BUSINESSMAG. Le secteur bancaire local a jusqu’ici fait preuve de résilience en dépit de la crise économique. Quels sont les facteurs qui ont joué en notre faveur et serons-nous en mesure de faire montre de la même solidité si la situation ne se décantait pas dans la zone Euro ?

La grande dépendance des industries d’exportation mauriciennes des marchés européens nous place certainement dans une situation assez compliquée. Deux tiers de nos produits manufacturiers sont expédiés vers l’Europe. Une proportion similaire de nos touristes vient du Vieux Continent. La crise souveraine dans la zone Euro et le climat d’austérité qui en découle ne sont pas sans conséquence sur la confiance et le pouvoir d’achat du consommateur européen qui fait l’acquisition de nos produits et services.

L’économie mauricienne a, jusqu’ici, bien négocié la crise économique mondiale. Malgré une décélération de l’activité, nous n’avons pas connu des pertes d’emploi massives. La plupart des secteurs ont pu garder la tête hors de l’eau et ont généré des taux de croissance positifs. Malheureusement, la crise européenne ne donne pas de signe d’apaisement. Sans être pessimiste, je dirais qu’il faut toujours faire très attention.

BUSINESSMAG. La forte profitabilité des banques est jugée indécente par le Gouverneur de la Banque de Maurice qui juge qu’elles réalisent des profits exagérés sur les commissions et autres frais bancaires et rechignent à prendre des risques en accordant, comme elles auraient dû le faire, du crédit aux entreprises. Dans quelle mesure ces attaques sont-elles justifiées ?

Il faut comprendre le concept du retour sur le capital, les investissements ou les actifs que pratiquent toutes les entreprises. Le profit des banques est égal aux risques qu’elles prennent dans leurs opérations. Grosso modo, nos risques et nos profits sont dans la même proportion. Nous devons réaliser des profits pour sécuriser nos dépositaires qui nous apportent le capital nécessaire pour pouvoir prêter.
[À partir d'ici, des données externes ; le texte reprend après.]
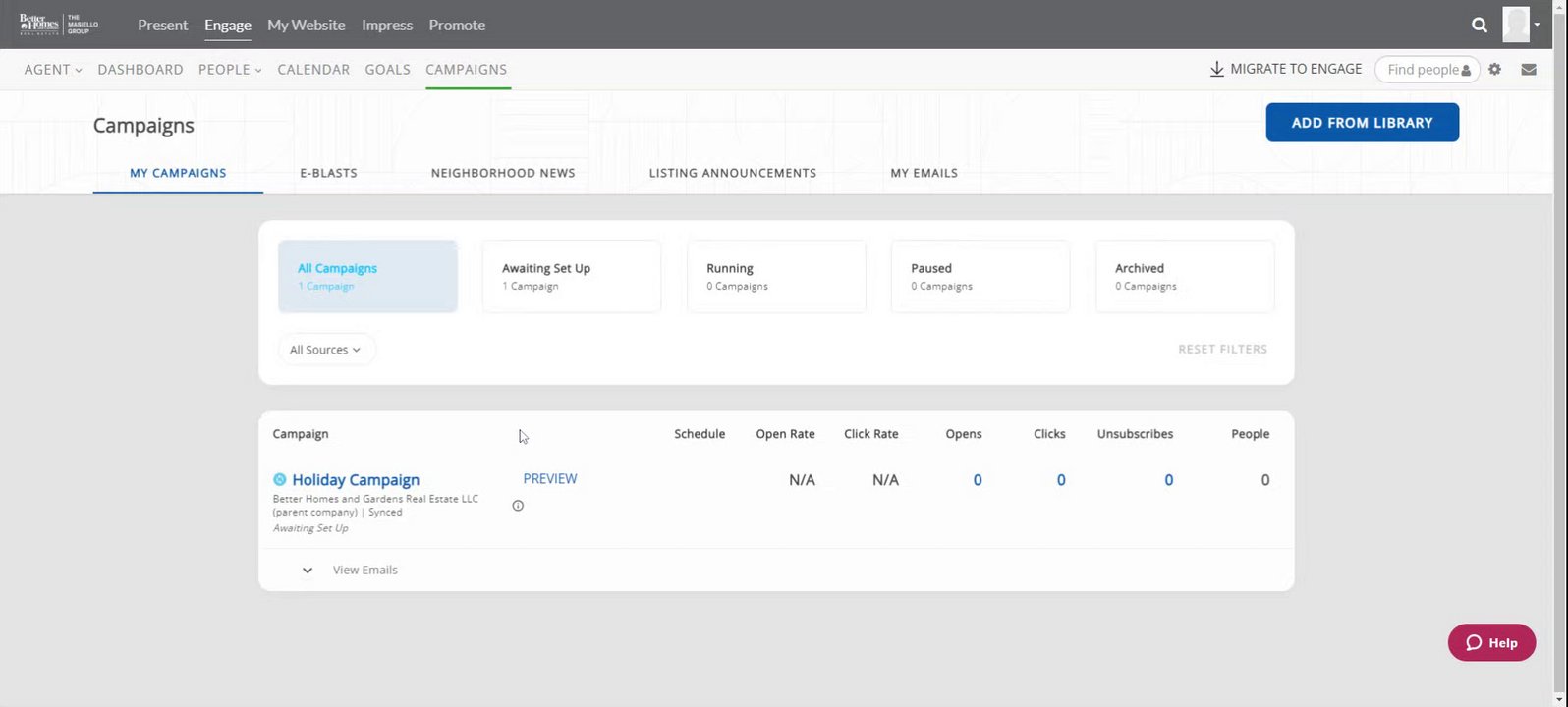1568x707 pixels.
Task: Open the settings gear icon
Action: 1494,70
Plus de 60 % de ces profits proviennent de l’offshore. Si le secteur bancaire n’est pas profitable, nous pourrons faire face aux mêmes problèmes que ceux survenus en Angleterre ou aux États-Unis, où l’argent des contribuables a été utilisé pour aider les banques. Pour notre économie, il est préférable d’avoir des banques profitables que le contraire.

« Si le secteur bancaire n’est pas profitable, nous pourrons faire face aux mêmes problèmes que ceux survenus en Angleterre ou aux États- Unis, où l’argent des contribuables a été utilisé pour aider les banques. »

Cela dit, il y a une perception que le spread pratiqué à Maurice est très élevé. Nous pensons nous qu’à Maurice, le spread est très compétitif. Nous avons 20 banques dans le pays et le marché est compétitif. Le taux que nous avons et qui est publié tous les mois par la Banque de Maurice, est comparable à beaucoup de pays similaires. Nous ne pensons pas que le spread soit élevé à Maurice. Il est compétitif et similaire à d’autres pays.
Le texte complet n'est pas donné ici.